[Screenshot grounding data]
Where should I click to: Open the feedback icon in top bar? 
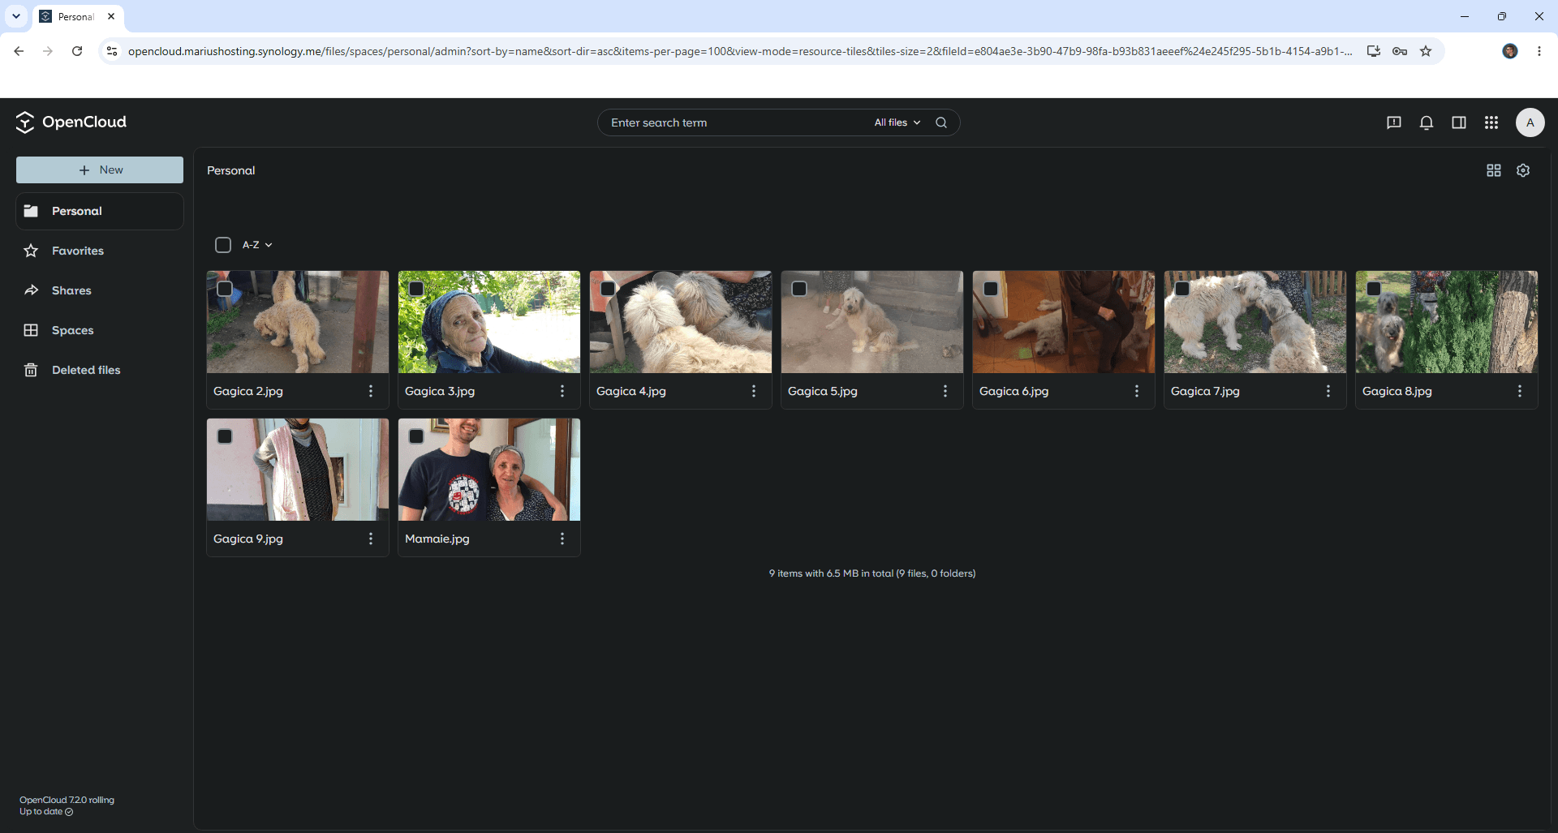click(1393, 122)
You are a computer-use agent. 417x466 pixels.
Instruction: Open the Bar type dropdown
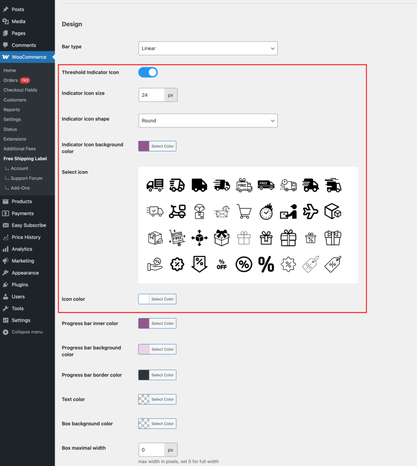tap(208, 48)
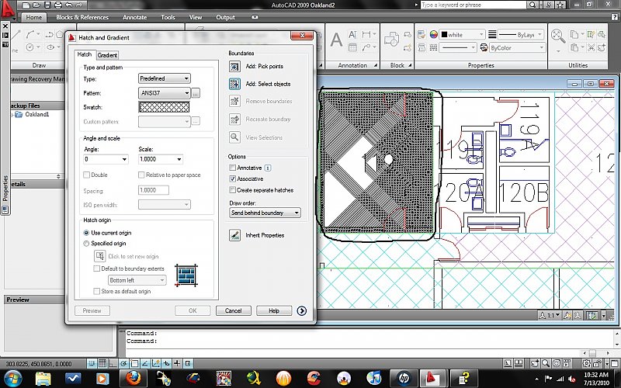Click the hatch pattern Swatch preview
The image size is (621, 388).
tap(164, 107)
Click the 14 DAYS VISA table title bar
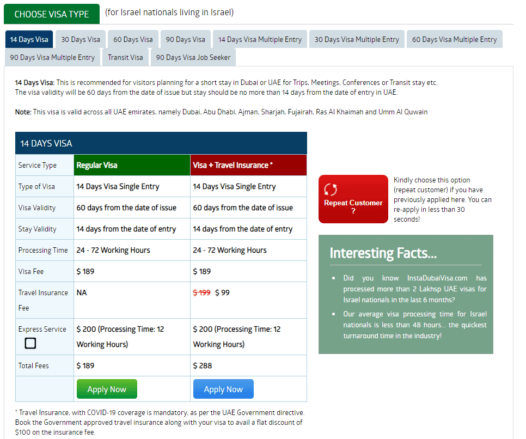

## How to complete this task
Without the pictures, retype each line of the records above exactly.

## Solution for this exercise
Where should I click to: Open the feedback icon in top bar? 
click(1393, 122)
You are a computer-use agent. 417x466 pixels.
Instruction: Open the Bar type dropdown
tap(208, 48)
Click the hatch pattern Swatch preview
The image size is (621, 388).
tap(164, 107)
Click the 14 DAYS VISA table title bar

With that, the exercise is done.